__Given problem__.
Please copy every one of the items below word for word, keeping each line unchanged and in the same order.

Start of Dataset content

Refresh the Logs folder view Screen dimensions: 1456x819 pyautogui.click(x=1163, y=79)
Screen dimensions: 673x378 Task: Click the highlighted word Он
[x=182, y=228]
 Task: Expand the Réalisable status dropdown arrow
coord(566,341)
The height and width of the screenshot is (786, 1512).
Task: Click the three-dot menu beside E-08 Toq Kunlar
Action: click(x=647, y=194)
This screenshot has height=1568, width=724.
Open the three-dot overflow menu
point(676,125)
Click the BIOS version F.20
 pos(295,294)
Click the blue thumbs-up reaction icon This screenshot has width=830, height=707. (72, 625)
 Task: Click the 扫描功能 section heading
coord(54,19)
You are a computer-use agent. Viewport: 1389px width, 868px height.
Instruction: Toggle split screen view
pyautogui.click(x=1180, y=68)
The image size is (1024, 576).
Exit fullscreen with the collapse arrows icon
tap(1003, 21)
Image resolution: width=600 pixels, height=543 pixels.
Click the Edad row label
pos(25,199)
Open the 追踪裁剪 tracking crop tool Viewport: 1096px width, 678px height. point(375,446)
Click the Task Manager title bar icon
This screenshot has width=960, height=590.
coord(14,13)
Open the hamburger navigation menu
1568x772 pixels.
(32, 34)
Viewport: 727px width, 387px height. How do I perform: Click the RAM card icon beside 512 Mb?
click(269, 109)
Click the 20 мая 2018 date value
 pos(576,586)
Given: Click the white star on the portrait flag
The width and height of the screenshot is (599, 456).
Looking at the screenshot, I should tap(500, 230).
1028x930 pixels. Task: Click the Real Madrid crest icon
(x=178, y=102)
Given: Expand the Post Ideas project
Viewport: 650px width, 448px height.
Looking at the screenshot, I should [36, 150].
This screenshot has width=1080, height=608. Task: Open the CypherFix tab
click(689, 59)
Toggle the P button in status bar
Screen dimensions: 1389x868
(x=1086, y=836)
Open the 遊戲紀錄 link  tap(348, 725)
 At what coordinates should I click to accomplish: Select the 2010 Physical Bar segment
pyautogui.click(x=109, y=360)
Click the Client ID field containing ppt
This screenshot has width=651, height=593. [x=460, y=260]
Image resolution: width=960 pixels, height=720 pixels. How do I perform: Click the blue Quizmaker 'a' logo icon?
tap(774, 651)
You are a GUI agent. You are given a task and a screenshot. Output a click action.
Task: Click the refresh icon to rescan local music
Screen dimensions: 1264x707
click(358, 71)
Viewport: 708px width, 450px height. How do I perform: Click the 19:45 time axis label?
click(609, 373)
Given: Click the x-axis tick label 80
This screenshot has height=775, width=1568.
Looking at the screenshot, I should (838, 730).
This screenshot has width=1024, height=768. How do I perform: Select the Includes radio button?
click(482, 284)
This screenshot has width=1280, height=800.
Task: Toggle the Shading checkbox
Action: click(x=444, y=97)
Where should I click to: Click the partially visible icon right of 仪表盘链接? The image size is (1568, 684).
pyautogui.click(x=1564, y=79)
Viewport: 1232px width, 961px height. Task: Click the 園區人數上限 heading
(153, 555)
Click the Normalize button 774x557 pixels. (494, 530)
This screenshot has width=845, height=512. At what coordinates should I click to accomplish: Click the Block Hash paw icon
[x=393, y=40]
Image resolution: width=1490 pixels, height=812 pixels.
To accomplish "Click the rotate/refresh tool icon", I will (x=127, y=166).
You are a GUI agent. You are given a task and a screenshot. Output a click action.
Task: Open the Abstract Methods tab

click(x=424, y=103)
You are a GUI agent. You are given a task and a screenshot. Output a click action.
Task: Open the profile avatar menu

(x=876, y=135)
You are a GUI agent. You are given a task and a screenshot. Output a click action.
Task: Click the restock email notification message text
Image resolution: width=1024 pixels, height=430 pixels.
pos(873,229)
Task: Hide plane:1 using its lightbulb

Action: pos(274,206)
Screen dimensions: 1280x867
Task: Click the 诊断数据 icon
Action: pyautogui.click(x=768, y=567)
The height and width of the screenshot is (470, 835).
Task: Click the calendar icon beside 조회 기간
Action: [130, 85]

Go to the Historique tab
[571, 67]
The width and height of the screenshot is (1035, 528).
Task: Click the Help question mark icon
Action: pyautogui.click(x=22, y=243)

End of Dataset content

__Exercise output__.
Refresh the Logs folder view Screen dimensions: 1456x819 pyautogui.click(x=1163, y=79)
Screen dimensions: 673x378 Task: Click the highlighted word Он
[x=182, y=228]
 Task: Expand the Réalisable status dropdown arrow
coord(566,341)
The height and width of the screenshot is (786, 1512).
Task: Click the three-dot menu beside E-08 Toq Kunlar
Action: click(x=647, y=194)
This screenshot has height=1568, width=724.
Open the three-dot overflow menu
point(676,125)
Click the BIOS version F.20
 pos(295,294)
Click the blue thumbs-up reaction icon This screenshot has width=830, height=707. (72, 625)
 Task: Click the 扫描功能 section heading
coord(54,19)
You are a computer-use agent. Viewport: 1389px width, 868px height.
Instruction: Toggle split screen view
pyautogui.click(x=1180, y=68)
The image size is (1024, 576).
Exit fullscreen with the collapse arrows icon
tap(1003, 21)
Image resolution: width=600 pixels, height=543 pixels.
Click the Edad row label
pos(25,199)
Open the 追踪裁剪 tracking crop tool Viewport: 1096px width, 678px height. point(375,446)
Click the Task Manager title bar icon
This screenshot has width=960, height=590.
coord(14,13)
Open the hamburger navigation menu
1568x772 pixels.
(32, 34)
Viewport: 727px width, 387px height. How do I perform: Click the RAM card icon beside 512 Mb?
click(269, 109)
Click the 20 мая 2018 date value
 pos(576,586)
Given: Click the white star on the portrait flag
The width and height of the screenshot is (599, 456).
Looking at the screenshot, I should tap(500, 230).
1028x930 pixels. Task: Click the Real Madrid crest icon
(x=178, y=102)
Given: Expand the Post Ideas project
Viewport: 650px width, 448px height.
Looking at the screenshot, I should [36, 150].
This screenshot has width=1080, height=608. Task: Open the CypherFix tab
click(689, 59)
Toggle the P button in status bar
Screen dimensions: 1389x868
(x=1086, y=836)
Open the 遊戲紀錄 link  tap(348, 725)
 At what coordinates should I click to accomplish: Select the 2010 Physical Bar segment
pyautogui.click(x=109, y=360)
Click the Client ID field containing ppt
This screenshot has width=651, height=593. [x=460, y=260]
Image resolution: width=960 pixels, height=720 pixels. How do I perform: Click the blue Quizmaker 'a' logo icon?
tap(774, 651)
You are a GUI agent. You are given a task and a screenshot. Output a click action.
Task: Click the refresh icon to rescan local music
Screen dimensions: 1264x707
click(358, 71)
Viewport: 708px width, 450px height. How do I perform: Click the 19:45 time axis label?
click(609, 373)
Given: Click the x-axis tick label 80
This screenshot has height=775, width=1568.
Looking at the screenshot, I should (838, 730).
This screenshot has width=1024, height=768. How do I perform: Select the Includes radio button?
click(482, 284)
This screenshot has width=1280, height=800.
Task: Toggle the Shading checkbox
Action: click(x=444, y=97)
Where should I click to: Click the partially visible icon right of 仪表盘链接? The image size is (1568, 684).
pyautogui.click(x=1564, y=79)
Viewport: 1232px width, 961px height. Task: Click the 園區人數上限 heading
(153, 555)
Click the Normalize button 774x557 pixels. (494, 530)
This screenshot has width=845, height=512. At what coordinates should I click to accomplish: Click the Block Hash paw icon
[x=393, y=40]
Image resolution: width=1490 pixels, height=812 pixels.
To accomplish "Click the rotate/refresh tool icon", I will (x=127, y=166).
You are a GUI agent. You are given a task and a screenshot. Output a click action.
Task: Open the Abstract Methods tab

click(x=424, y=103)
You are a GUI agent. You are given a task and a screenshot. Output a click action.
Task: Open the profile avatar menu

(x=876, y=135)
You are a GUI agent. You are given a task and a screenshot. Output a click action.
Task: Click the restock email notification message text
Image resolution: width=1024 pixels, height=430 pixels.
pos(873,229)
Task: Hide plane:1 using its lightbulb

Action: pos(274,206)
Screen dimensions: 1280x867
Task: Click the 诊断数据 icon
Action: pyautogui.click(x=768, y=567)
The height and width of the screenshot is (470, 835).
Task: Click the calendar icon beside 조회 기간
Action: [130, 85]

Go to the Historique tab
[571, 67]
The width and height of the screenshot is (1035, 528).
Task: Click the Help question mark icon
Action: pyautogui.click(x=22, y=243)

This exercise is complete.